Everything about the HFX Wanderers is just about perfect. The club’s name, written across the front of the crest in bold “Dark Navy” letters, was chosen due to the Atlantic Coast location of the club, because the team will be “wandering” more than anyone else in the CPL.

The base shape of the crest is inspired by the shape of the Halifax Citadel. On the official website of Nova Scotia, “It’s not an exaggeration to say Halifax, a city on the sea, owes its existence to the Citadel” is written, and thus has been honoured on the Wanderers crest.

The bridge featured as the centrepiece of the badge is also significant. It’s the Macdonald Bridge, and was constructed in 1955, connecting Halifax and Dartmouth with free travel across the Halifax Harbour, and is also the bridge that brings supporters from the Dartmouth region to Wanderers Grounds on match day.

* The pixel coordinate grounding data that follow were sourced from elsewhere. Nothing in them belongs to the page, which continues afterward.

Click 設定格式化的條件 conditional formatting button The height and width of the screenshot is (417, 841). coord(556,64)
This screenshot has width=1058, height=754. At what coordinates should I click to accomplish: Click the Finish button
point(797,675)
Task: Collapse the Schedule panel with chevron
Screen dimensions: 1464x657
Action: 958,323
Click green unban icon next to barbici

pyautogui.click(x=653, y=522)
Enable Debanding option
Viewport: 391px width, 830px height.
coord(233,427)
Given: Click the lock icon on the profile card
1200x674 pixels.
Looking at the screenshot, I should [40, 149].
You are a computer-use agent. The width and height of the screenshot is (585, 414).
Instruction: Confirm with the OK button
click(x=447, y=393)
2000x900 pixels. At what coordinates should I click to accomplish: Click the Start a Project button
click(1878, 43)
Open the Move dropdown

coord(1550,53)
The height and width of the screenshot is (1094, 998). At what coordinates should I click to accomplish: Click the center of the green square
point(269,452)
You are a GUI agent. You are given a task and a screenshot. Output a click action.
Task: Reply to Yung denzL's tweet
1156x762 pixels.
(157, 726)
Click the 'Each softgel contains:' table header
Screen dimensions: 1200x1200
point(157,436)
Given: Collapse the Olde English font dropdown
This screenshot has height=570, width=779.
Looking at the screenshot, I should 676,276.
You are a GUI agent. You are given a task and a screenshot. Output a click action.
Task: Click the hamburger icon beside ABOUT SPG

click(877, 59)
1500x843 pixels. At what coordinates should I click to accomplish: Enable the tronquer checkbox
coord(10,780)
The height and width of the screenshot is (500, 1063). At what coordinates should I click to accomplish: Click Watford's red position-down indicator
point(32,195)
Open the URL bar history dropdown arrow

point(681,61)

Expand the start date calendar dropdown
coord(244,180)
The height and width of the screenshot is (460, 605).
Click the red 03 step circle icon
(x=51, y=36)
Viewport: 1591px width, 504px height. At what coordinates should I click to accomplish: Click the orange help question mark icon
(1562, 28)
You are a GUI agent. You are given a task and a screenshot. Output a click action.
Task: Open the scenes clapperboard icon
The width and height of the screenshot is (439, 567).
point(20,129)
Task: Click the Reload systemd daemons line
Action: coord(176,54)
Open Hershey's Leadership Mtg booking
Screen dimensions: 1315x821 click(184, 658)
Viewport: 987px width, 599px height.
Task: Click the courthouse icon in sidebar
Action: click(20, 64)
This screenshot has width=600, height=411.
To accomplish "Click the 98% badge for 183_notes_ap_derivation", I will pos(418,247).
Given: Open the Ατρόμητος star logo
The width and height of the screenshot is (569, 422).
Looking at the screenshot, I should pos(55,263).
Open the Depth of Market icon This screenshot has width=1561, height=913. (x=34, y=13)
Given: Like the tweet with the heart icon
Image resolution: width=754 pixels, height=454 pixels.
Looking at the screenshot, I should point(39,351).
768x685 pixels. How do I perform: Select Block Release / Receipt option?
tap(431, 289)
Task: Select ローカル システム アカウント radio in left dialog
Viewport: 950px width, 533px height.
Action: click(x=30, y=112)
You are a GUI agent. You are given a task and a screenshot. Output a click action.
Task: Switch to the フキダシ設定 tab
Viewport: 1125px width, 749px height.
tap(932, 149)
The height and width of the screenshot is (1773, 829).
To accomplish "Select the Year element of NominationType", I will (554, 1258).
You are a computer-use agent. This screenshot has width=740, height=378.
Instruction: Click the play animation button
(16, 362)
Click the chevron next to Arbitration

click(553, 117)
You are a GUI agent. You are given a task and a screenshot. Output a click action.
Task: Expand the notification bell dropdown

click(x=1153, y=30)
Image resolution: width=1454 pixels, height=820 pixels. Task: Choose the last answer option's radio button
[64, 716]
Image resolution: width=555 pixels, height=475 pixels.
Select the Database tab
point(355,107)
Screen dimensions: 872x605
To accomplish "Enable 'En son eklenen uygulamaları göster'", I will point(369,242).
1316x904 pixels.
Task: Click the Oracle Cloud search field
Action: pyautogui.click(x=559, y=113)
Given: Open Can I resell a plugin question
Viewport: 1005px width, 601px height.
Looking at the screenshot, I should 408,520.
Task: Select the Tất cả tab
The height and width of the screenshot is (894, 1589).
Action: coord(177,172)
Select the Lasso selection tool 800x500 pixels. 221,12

On the badge, the club motto “Ar Cala, Ar Dachaigh, Ar n-Anam” is written as well, meaning “Our Harbour, Our Home, Our Soul” in Gaelic. Finally, inside the Aqua Ocean colour at the bottom, a “W” weave represents the wanderers’ name, and an anchor represents the region’s nautical history.

All things considered, from the contents of the crest, to the colours, and the design as a whole, this is about as good as it gets, and is something Wanderers supporters can be very proud of.